*** Supplied data ***
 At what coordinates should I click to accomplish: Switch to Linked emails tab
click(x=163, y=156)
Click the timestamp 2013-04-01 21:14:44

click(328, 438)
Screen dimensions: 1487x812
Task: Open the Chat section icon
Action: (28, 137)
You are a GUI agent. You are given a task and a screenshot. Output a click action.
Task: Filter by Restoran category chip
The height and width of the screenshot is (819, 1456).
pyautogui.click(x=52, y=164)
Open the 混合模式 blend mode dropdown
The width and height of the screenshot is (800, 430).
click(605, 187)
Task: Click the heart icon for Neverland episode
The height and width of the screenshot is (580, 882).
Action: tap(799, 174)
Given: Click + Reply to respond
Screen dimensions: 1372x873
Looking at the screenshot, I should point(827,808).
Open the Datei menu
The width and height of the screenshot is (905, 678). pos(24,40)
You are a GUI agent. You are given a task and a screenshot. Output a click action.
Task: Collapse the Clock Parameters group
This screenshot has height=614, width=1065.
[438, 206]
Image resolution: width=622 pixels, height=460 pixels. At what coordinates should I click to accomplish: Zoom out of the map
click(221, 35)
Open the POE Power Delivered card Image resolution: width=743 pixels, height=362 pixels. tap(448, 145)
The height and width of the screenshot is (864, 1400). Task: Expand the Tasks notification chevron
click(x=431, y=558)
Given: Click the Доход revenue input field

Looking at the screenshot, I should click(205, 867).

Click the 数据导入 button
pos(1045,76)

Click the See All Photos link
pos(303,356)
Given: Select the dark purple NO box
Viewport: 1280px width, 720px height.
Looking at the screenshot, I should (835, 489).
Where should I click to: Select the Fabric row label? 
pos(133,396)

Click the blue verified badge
*** End of Supplied data ***
- [Your goal]
The job here is to write out all the entries again exactly.

- [Result below]
 At what coordinates should I click to accomplish: Switch to Linked emails tab
click(x=163, y=156)
Click the timestamp 2013-04-01 21:14:44

click(328, 438)
Screen dimensions: 1487x812
Task: Open the Chat section icon
Action: (28, 137)
You are a GUI agent. You are given a task and a screenshot. Output a click action.
Task: Filter by Restoran category chip
The height and width of the screenshot is (819, 1456).
pyautogui.click(x=52, y=164)
Open the 混合模式 blend mode dropdown
The width and height of the screenshot is (800, 430).
click(605, 187)
Task: Click the heart icon for Neverland episode
The height and width of the screenshot is (580, 882).
Action: tap(799, 174)
Given: Click + Reply to respond
Screen dimensions: 1372x873
Looking at the screenshot, I should point(827,808).
Open the Datei menu
The width and height of the screenshot is (905, 678). pos(24,40)
You are a GUI agent. You are given a task and a screenshot. Output a click action.
Task: Collapse the Clock Parameters group
This screenshot has height=614, width=1065.
[438, 206]
Image resolution: width=622 pixels, height=460 pixels. At what coordinates should I click to accomplish: Zoom out of the map
click(221, 35)
Open the POE Power Delivered card Image resolution: width=743 pixels, height=362 pixels. tap(448, 145)
The height and width of the screenshot is (864, 1400). Task: Expand the Tasks notification chevron
click(x=431, y=558)
Given: Click the Доход revenue input field

Looking at the screenshot, I should click(205, 867).

Click the 数据导入 button
pos(1045,76)

Click the See All Photos link
pos(303,356)
Given: Select the dark purple NO box
Viewport: 1280px width, 720px height.
Looking at the screenshot, I should (835, 489).
Where should I click to: Select the Fabric row label? 
pos(133,396)

Click the blue verified badge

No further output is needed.